1) Identifying the testing environment:
The testing team has to identify the hardware, software, network configurations and tools needed to start the test. This may include the actual production system or a replica of the same. Sometimes a subset of the production system with same or lower specification is also used.
2) Identifying the performance metrics:
Performance metrics is very important which determines the parameters on which the performance has to be tested. The metric must include response time, wait time, average load time, peak response time, error rate, concurrent users, throughput, request per second, CPU utilisation, memory utilisation, constraints etc. The success criterion differs from application to application. Therefore, corresponding success criteria must be included in the metrics.
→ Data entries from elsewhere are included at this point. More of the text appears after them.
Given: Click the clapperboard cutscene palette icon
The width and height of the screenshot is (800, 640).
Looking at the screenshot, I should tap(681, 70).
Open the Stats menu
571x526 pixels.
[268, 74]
3) Planning and designing the test:
At this stage the test team has to identify test scenarios taking into account variability of users, test data and testing parameters. This may lead to creation of more than one model for testing.
4) Configuring the testing environment:
At this stage the testing environment consisting of hardware, software and testing instruments needs to be prepared to monitor the performance of the application or system.
5) Capturing the data:
When everything is ready testing is begun and the data captured on different parameters is captured for analysis.
6) Analysis and report generation:
The data captured in the previous step is analysed and shared with the team. Based on the analysis corrective action is taken to rectify the problems.
The test is again performed on the same parameters to test if the rectification work is sufficient or needs fine tuning. Once this is found to be okay testing is carried out using different parameters and rectification, if needed, conducted.
Advantages of Performance Testing
Performance testing helps to –
When Should Performance Testing be Performed?
To save money and time, performance testing should be done early in the application or system development life cycle. This helps in testing the basic technology such as network performance, load balancing, application server performance, database server performance and web server performance. However, this should be done with expected load levels.
Detecting and correcting a performance problem after the website has gone live can be a prohibitively costly proposition for you. As soon as all the web pages are built and working load testing should be initiated. Thereafter, every time a module or part of software or application is implemented it should be tested for performance.
To avoid delay and cost overrun the best practice to be adopted is testing the application early in its development cycle. So individual units or modules should be tested for performance as and when these are complete.
Moreover, a single test does not resolve all queries. So repeated, but smaller tests need to be performed to come up with a robust system.